No backing down for fiery radio host amid reshuffle

Li Wei-ling says there is a sense of crisis in the media after a controversial decision to remove her from prime-time slot on Commercial Radio

PUBLISHED : Monday, 09 December, 2013, 6:37am
UPDATED : Monday, 09 December, 2013, 6:37am

At 8am on November 15, Li Wei-ling arrived at the studios of Commercial Radio in Kowloon Tong. For the influential and outspoken talk-show host, it began as just another day at the office as she dived into brainstorming how to rattle the cages of government ministers across the harbour.

But Li was soon to realise that it was no ordinary Friday. After the weekend, she would no longer be in charge of On A Clear Day, a show in the prime-time breakfast slot that she had hosted for 16 months. Instead, she would be abruptly bumped to a less prominent slot by the station's recently installed chief executive Stephen Chan Chi-wan.

Li was told she would have to go back to hosting an evening show, The Tipping Point, which she had done for several years after joining Commercial Radio in 2004. After initially feeling dejected about the move, Li says she has now found an even greater sense of purpose in her work.

"Before the row, I had thought about quitting the radio job when I reached the decade milestone, to return to a writing career," says Li, who was previously a Chinese-language print journalist.

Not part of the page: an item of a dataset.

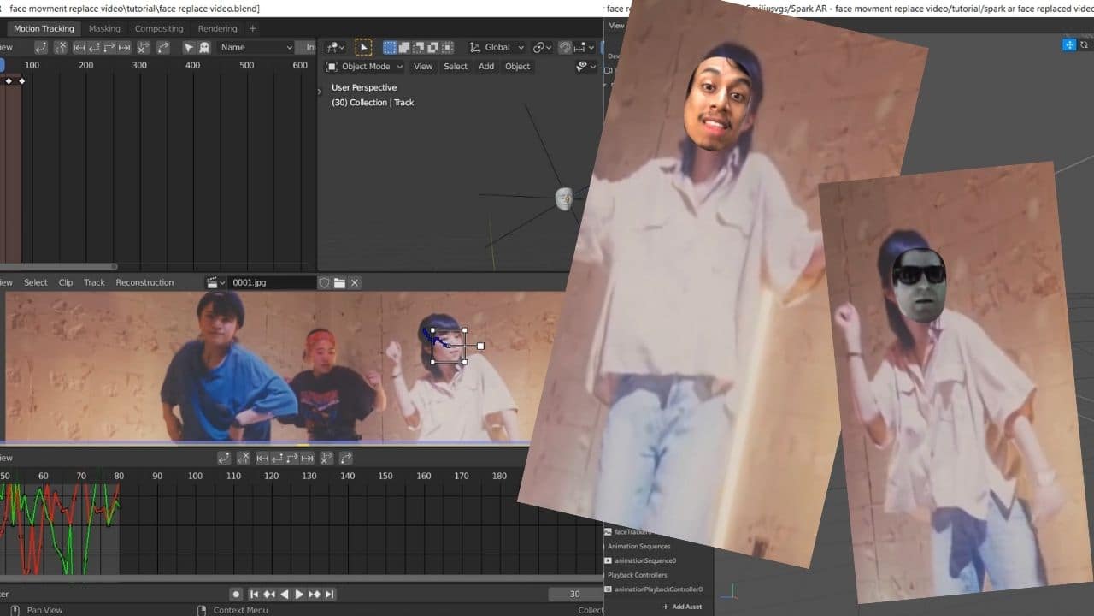Click the horizontal scrollbar under the dopesheet
1094x616 pixels.
coord(58,266)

"But now, I'm very motivated and feel energised to perfect my career as a [radio] journalist, because I feel an unprecedented sense of crisis and pressure engulfing not just Commercial Radio, but the whole media industry in Hong Kong."

The reshuffle was not wholly unexpected. Li had previously publicly disclosed rumours circulating among high-level government sources that taking her off the air was a precondition for the radio station having its licence renewed in 2016.

Li's belief that the move was political has only strengthened her resolve. Her long-time friend and former co-host Ken Kwok Chi-yan said Li was unlikely to back off. "She is really tough. When she feels she is being bullied, she will stand very firm," said Kwok, who now co-hosts the morning show with Chan.

The episode is reminiscent of rumours that swirled around the station in 2004, when lawmaker Raymond Wong Yuk-man and former legislator Albert Cheng King-hon were sacked and resigned, respectively, from their positions as hosts at the station.

Their departures came about a year after the station had been granted a 12-year extension of its broadcasting licence amid speculation the government preferred only a three-year renewal.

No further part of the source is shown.